Sunday, October 11, 2009

So, Here's the Thing About Choices.... Part 1

I’ve always marveled at the ability of other writers/authors to be able to generate ideas for their writing. I’ve often felt jealous about this ability, wondering where in the world they find this creative flow and how I might learn to tap into it. Every time I finish an entry here, I find that I am sapped of all reflective thought, so that it takes me many days to generate thoughts for my next entry. It had been almost two weeks before I could think of anything to talk about for this entry, when I began to sense a pattern. Call this my creative process if you will, but, generally, a thought will occur to me at random, I will stew over it for several days and, inevitably, things will happen in my life that coincidentally start to either reflect or correspond with this, mostly, random thought. I began stewing about this current entry days ago and as time has passed the number of related events to fuel my thoughts on this matter has been extraordinary.

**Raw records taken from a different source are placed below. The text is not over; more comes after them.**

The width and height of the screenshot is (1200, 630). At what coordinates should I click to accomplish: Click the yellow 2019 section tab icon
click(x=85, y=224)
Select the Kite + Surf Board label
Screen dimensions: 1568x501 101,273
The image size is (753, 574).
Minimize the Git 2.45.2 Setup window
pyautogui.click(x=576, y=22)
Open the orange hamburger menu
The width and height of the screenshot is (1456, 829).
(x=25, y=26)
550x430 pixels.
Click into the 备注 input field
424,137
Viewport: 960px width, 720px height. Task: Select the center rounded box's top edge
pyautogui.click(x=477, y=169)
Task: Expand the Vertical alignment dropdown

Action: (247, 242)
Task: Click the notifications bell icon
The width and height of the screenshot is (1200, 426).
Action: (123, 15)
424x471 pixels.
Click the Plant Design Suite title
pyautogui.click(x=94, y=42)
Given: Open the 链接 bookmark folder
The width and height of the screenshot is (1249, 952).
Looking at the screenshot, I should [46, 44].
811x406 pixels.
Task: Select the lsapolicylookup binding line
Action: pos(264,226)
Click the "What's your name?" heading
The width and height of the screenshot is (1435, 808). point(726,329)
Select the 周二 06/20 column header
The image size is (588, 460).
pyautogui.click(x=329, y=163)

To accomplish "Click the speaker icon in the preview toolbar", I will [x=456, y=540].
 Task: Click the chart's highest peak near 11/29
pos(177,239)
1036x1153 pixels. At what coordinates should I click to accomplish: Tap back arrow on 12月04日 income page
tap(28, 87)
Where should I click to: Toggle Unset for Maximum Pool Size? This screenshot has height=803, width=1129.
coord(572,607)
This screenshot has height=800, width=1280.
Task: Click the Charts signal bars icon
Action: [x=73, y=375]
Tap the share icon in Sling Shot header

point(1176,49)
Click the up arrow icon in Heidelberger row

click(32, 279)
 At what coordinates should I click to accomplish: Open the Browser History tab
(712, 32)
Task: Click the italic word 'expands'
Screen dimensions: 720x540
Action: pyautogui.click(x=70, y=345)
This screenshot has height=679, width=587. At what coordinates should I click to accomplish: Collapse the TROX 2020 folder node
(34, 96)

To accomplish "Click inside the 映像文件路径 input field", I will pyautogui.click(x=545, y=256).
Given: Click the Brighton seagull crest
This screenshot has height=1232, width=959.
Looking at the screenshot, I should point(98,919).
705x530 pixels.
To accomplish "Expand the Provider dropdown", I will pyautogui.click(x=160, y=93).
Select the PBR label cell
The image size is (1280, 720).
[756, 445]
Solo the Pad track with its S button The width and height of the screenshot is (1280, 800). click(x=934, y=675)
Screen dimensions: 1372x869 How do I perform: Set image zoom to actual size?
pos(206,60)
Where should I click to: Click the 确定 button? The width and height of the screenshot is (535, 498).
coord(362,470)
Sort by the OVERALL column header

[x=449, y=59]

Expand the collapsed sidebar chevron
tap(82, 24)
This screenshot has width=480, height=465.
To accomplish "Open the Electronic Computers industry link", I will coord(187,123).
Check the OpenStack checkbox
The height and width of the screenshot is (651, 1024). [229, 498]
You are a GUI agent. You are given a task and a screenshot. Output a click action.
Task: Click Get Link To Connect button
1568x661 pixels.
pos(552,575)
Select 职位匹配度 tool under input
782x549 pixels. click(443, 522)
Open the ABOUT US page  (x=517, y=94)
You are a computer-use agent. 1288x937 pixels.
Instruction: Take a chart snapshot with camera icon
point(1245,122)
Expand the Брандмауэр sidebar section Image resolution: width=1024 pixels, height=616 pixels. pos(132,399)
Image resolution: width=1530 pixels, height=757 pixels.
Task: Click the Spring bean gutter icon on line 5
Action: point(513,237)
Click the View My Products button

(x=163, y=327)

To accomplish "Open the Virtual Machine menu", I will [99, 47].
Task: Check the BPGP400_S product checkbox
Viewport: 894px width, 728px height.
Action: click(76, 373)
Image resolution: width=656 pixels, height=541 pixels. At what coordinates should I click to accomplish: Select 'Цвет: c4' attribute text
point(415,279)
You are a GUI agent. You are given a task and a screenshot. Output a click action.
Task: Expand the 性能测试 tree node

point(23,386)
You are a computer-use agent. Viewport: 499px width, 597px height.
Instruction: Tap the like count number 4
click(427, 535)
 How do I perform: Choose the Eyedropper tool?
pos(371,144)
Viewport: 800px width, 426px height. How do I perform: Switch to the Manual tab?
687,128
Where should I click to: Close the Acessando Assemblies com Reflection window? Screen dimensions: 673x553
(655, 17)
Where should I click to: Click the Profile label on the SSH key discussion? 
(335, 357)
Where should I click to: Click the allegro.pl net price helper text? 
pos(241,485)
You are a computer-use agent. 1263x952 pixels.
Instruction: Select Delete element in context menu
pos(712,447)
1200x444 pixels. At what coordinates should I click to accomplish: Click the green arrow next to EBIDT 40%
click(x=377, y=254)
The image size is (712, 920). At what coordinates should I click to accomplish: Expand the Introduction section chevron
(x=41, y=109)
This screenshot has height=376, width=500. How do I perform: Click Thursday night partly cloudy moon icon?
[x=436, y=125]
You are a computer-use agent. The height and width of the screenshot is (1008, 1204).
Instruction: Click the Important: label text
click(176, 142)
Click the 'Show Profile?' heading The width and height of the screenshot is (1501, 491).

I’ve always heard it said that “life is about choices.” You are always told as a young person that the choices you make today will affect the rest of your life. Generally speaking, this is said to adolescents in a context of preventative measure concerning drugs, sex, and alcohol. Usually the teen will roll their eyes, thinking that they can’t believe they are hearing this for the 14th time that day before moving on as if no one ever said a thing. I recall those days – thinking that I was above the advice of many adults around me. Granted, in many cases I had no business taking the advice of some of the adults by whom I was surrounded. Except Mr. Bushey – I never took for granted the lesson that could be learned whenever I heard Mr. Bushey tell me, “Heather, it builds character” after any great loss or defeat. Some words out of some mouths you just don’t roll an eye to. But when it comes to comments about choices, it’s sometimes hard to listen. In the last several months, I have had to come to terms with the enormity of this statement from my youth. I’ve realized just how palpable the effects can be when a choice we make resonates through our lives like ripples on a stone struck pond. Now, I am a big believer in fate, but when it comes down to it you simply have to accept that in order for fate to run its course you have to get up in the morning and get the ball rolling. You have to make choices; you have to decide what clothes to wear, what cereal to eat, what path to follow. Life isn’t going to happen to you laying in bed – only obesity, depression and bed sores will happen. And that, my apathetic friends, is a choice as well. You can’t avoid making choices. Sometimes I try to, and many of my friends can attest to this, but I try to avoid making choices if I can. I defer to others, remain quiet, hoping for another voice to speak out, all the while not realizing that my decision to avoid choosing is also a choice; just a bad one. I’m learning that choices are inevitable and sometimes, when we decide to take the plunge and accept the role of them in our lives, making choices can be the difference between upset and happily ever after.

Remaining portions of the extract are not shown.